I knew this would happen sooner or later.  Creationists would push the topic too far and some group would request that all creation myths be taught in school.  As yesterday's NY Times notes, this happened first at an exhibit in the Tulsa zoo.  I think it would actually be a good idea to teach multiple creation myths at school, to see how a wide variety of cultures make sense of human life.  It is inspiring to me to see how the biblical account borrowed the Babylonian Ennuma Elish and shaped a myth of domination into a story of how God affirms the world and all within it as good.  It expresses the great hope of a people in exile who can still believe the universe is in the hands of a good and benevolent God even though they are suffering in oppression.  That seems more relevant to me than how many days it took God to make the world.  Read on...Blooming Cactus

It's All Happening at the Tulsa Zoo

New York Times Editorial Page, Published July 10, 2005

Christian creationists won too much of a victory for their own good in Tulsa, where the local zoo was ordered to balance its evolution science exhibit with a display extolling the Genesis account of God's creating the universe from nothing in six days. A determined creationist somehow talked three of the four zoo directors, including Mayor Bill LaFortune, into the addition by arguing that a statue of the elephant-headed god Ganesh at the elephant house amounted to an anti-Christian bias toward Hinduism.

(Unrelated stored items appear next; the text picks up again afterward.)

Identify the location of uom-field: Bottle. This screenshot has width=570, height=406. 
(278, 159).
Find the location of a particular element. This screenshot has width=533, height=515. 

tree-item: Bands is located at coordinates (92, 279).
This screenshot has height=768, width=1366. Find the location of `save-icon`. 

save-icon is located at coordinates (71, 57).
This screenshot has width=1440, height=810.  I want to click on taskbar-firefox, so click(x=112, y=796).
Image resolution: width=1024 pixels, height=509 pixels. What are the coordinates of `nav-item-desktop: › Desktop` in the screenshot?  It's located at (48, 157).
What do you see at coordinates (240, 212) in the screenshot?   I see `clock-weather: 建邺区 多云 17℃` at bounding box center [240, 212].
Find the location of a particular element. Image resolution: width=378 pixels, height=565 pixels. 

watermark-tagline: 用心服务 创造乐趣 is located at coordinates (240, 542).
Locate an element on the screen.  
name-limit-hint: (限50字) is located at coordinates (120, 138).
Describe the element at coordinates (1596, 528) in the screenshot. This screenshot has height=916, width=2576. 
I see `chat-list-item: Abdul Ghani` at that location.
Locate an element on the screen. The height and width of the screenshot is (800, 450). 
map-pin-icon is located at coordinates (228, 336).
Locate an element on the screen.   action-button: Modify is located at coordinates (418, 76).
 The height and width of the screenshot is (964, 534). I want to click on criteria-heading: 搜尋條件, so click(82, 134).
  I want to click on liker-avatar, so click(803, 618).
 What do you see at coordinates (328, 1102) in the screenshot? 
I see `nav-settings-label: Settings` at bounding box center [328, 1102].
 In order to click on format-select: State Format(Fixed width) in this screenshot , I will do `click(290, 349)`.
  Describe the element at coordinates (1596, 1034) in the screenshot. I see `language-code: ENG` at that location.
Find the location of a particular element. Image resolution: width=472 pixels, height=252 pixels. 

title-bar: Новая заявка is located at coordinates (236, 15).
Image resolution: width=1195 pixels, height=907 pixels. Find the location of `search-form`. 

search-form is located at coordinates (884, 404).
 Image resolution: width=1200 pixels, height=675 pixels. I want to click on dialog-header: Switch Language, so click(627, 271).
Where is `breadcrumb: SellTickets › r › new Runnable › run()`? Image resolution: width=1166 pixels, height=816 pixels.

After the inevitable backlash from bewildered taxpayers warning that Tulsa would be dismissed as a science backwater, the directors "clarified" their vote to say they intended no monopoly for the Adam and Eve tale but rather wanted "six or seven" creation myths afforded equal time. There was the rub: there are hundreds of creation tales properly honored by the world's multifarious cultures, starting with the American Indian tribes around Tulsa.

You want creationism? How about the Cherokee buzzard that gouged the valleys and mountains? And why should Chinese-Americans tolerate neglect of P'an Ku and the cosmic egg at the zoo, or Norse descendants not speak up for Audhumla, the giant cow?

The futility of this exercise was emphatically made clear last week when a crowd of critics demanded reconsideration. With the speed of the Mayan jaguar sun god, zoo directors reversed themselves, realizing they had opened a Pandora's box (which see). In stumbling upon so many worthy cosmogonies, Tulsa did us all a favor by underlining how truly singular the evolution explanation is, rooted firmly in scientific demonstration.

Second thoughts are a creative characteristic of Homo sapiens, and the Tulsa Zoo directors did well by theirs. They were fortunate to have Ganesh, known to true believers as the remover of obstacles and the god of harmony, on the grounds.